The US Department of Commerce has initiated antidumping and anti-subsidy investigations against steelmakers in Taiwan and five other countries to determine whether foreign governments’ financial support of these companies hurt the US’ steel industry, the Bureau of Foreign Trade said.
In a statement posted on its Web site, the bureau said the US government on Thursday decided to accept carbon and stainless steel maker AK Steel Holding Corp’s complaints, which were filed on Sept. 30. AK Steel claims that steelmakers in Taiwan, China, Japan, South Korea, Germany and Sweden used predatory pricing strategies to sell their non-oriented electrical steel products in the US.
After resuming operations following a temporary shutdown, the US Department of Commerce has decided to carry out antidumping investigations into non-oriented electrical steel products made by firms from the six countries.
However, the US government will only target steelmakers from Taiwan, China and South Korea when conducting anti-subsidy investigations, according to the bureau’s statement.
“The Taiwanese government has established a task force to help local steelmakers cooperate with the US Department of Commerce during the investigations,” the statement read.
“Taiwanese steelmakers are encouraged to participate in the investigations and may call for help when necessary,” it added.

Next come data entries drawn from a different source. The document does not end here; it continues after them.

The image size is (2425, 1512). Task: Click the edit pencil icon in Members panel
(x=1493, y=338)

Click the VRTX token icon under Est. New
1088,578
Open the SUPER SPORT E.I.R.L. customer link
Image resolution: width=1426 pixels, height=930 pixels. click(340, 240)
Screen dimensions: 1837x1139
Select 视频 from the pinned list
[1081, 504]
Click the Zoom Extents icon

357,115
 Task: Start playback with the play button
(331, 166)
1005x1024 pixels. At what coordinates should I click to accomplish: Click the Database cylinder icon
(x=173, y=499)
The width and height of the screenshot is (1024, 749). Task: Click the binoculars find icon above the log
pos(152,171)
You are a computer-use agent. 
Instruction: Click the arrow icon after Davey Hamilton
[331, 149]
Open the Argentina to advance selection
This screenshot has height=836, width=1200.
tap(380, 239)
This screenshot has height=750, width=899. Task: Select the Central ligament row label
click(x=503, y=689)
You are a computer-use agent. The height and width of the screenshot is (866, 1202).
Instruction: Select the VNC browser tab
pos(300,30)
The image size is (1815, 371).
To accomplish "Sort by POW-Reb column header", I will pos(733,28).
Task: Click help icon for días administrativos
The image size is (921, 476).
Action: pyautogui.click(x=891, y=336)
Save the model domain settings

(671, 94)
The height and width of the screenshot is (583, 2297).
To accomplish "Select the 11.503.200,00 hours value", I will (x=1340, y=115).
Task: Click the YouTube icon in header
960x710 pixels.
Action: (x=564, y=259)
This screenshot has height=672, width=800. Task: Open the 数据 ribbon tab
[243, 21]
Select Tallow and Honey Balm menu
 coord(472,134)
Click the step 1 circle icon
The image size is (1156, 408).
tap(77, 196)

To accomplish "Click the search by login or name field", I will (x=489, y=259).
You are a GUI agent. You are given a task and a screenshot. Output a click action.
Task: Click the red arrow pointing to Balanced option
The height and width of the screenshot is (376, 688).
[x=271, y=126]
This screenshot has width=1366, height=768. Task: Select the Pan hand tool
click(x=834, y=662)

Though AK Steel claimed the Taiwanese government carried out nine subsidy programs to help local steelmakers export low-priced, non-oriented electrical steel products in the US, the department will only look into six of them, the bureau said.
The department will be in charge of both antidumping and anti-subsidy investigations, while the US International Trade Commission (ITC) will be responsible for investigations into losses that the US steel industry has already accrued, according to the bureau.
The ITC is set to make a ruling on Dec. 2, while the commerce department plans to conclude its anti-subsidizy investigation on Jan. 10 and finish its anti-dumping investigation on March 26 next year.
According to US Customs, steelmakers from the six countries shipped a total of 68,900 tonnes of non-oriented electrical steel products to the US last year. The shipments were worth US$86.2 million, the bureau said.
Taiwanese steelmakers shipped up to 15,500 tonnes of non-oriented electrical steel products to the US last year, which had an export value of US$17.2 million, according to US Customs.
Given the government is named and involved in the investigation, the bureau said it has arranged several rounds of meetings with industry groups and local steelmakers.
To express the government’s concern, the bureau sent representatives to meet with US government officials and discussed details of the investigations on Oct. 28, according to the statement.